It's an amazing thing to watch. These fish will openly taunt a boatload of frantic anglers, armed with the latest in high-tech offshore weaponry. Driving them into a frenzy. The anglers I mean, running around the boat with their flailing rods, tripping over tackleboxes left carelessly open. It's one of the funnier sights to be found offshore. 

On each cast, the cobia cruises by in a sedate fashion, not even a flicker of interest. You would think this fish would leave, but no, he circles back for another pass. In this manner many cobia have been free-gaffed by desperate people into the boat, without convenience of hook and line. It's a brutal tactic used by desperate crews; gaffs have been lost, arms dislocated, cobia crippled and lost forever to sharks. Angry fish have thudded on deck in a frenzy, there perhaps to smash everything within reach of that broad and powerful tail. 

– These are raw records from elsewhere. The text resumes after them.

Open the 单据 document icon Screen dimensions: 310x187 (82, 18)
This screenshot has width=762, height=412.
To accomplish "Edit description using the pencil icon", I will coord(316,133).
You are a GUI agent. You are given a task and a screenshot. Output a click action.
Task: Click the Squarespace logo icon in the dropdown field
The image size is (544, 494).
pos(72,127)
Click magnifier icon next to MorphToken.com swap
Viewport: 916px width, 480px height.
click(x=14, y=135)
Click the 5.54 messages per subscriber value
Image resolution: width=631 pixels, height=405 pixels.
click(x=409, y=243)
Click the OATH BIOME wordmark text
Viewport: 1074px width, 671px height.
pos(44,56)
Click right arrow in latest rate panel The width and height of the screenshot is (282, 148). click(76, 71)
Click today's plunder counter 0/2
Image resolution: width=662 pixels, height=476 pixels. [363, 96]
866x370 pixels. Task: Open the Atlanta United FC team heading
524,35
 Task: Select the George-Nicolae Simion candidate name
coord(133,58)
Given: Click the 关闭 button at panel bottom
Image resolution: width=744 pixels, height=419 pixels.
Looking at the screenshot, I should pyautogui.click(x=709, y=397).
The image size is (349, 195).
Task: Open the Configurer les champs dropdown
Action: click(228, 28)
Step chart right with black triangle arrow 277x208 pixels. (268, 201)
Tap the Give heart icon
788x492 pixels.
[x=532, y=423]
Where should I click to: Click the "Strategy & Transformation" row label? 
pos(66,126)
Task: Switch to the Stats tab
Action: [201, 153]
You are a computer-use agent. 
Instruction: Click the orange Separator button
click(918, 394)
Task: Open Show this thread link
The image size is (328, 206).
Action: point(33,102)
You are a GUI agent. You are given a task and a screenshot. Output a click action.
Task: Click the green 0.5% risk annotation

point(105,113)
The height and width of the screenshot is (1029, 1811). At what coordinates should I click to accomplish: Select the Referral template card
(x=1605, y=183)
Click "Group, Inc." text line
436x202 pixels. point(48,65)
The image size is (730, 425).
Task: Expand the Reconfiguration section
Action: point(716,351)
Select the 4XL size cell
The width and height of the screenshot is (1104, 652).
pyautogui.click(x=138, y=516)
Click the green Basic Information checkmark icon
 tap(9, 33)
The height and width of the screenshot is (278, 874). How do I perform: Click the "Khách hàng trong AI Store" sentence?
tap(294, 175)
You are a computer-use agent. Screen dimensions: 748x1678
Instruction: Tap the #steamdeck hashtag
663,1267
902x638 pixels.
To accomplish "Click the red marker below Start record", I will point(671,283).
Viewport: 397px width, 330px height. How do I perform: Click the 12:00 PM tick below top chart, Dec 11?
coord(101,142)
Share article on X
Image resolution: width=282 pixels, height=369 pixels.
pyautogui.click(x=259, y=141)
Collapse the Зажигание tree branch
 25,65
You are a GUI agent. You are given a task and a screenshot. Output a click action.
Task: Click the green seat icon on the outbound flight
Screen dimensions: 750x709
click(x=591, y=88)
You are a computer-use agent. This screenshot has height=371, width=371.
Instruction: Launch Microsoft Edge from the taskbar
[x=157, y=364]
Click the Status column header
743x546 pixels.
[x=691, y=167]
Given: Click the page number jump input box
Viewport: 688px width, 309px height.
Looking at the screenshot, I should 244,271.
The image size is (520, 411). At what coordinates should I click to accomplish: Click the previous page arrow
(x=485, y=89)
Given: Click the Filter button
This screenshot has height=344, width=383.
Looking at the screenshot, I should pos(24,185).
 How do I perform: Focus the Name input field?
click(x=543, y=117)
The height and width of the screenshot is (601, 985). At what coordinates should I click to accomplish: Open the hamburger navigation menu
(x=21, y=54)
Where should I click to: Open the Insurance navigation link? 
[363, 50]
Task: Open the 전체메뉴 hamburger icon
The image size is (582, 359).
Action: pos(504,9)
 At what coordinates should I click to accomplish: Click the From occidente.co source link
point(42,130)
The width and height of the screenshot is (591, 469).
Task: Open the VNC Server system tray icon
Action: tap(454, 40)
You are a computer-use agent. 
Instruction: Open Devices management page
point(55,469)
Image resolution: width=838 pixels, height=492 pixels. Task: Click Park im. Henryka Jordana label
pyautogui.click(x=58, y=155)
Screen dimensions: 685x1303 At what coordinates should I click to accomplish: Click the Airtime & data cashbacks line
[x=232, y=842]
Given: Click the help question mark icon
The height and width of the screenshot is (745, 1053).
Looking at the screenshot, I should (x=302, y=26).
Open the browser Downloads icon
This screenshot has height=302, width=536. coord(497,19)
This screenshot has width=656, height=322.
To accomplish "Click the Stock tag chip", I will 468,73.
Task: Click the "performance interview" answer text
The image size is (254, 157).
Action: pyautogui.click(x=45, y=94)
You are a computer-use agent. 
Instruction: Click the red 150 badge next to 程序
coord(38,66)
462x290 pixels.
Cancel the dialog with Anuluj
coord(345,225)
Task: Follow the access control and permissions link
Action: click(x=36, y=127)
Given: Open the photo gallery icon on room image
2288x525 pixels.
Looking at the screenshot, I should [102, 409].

On the days when these fish behave in a more normal fashion, gulping certain baits when the notion takes them, then one gradually becomes privy to the natural baits that will tempt cobia. Veteran anglers know that when a cobia wants something, it will move very quickly and without hesitation. Very much like a shark. 


Tiny live baits like mud minnows work fine and have won some big cobia tournaments. But big baits such as bluefish will tempt ling as well. 

The list is long of baits used with success on cobia, baits caught offshore. I have personally taken cobia with live bluefish, blue runner, tomtate grunts (called ruby redlips), red and vermillion snapper, and the aforementioned bonitos swimming under balloons. As with most predatory fish, live baits work far better for those cobia that might be described as only marginally hungry. 

One day we spotted cobia from the deck of the Defiant, on another of those fascinating but sometimes-dreadful three-day commercial snapper trips I made back in the '70s. It was a decent pod of eight good cobia, from 30 to 60 pounds each, and they refused everything we threw at them. This was 50 miles off the Louisiana coast, and I seriously doubt these fish had seen another boat for a long time. Fishing pressure in that area was extremely light by today's standards. Often we never encountered another fishing vessel in our three days of offshore wanderings. 

Initially we had no luck with these eight cobia. So, I eased up to the bow and teased a fat blue runner from the structure, using light tackle. Instantly, the cobia school was transformed -- wheeling in unison and charging after the runner, which performed an amazing series of evasive maneuvers, even jumping to escape -- the first time we'd ever seen a member of the jack family jump from the water. I horsed the runner in with the 20-pound tackle just before the little fish could be eaten. Close behind it were huge brown shapes and greedy white lips, making sucking boils the size of a 5-gallon bucket. The little runner was crazy with fear, but he was a nimble fish and seemed to lead a charmed life. 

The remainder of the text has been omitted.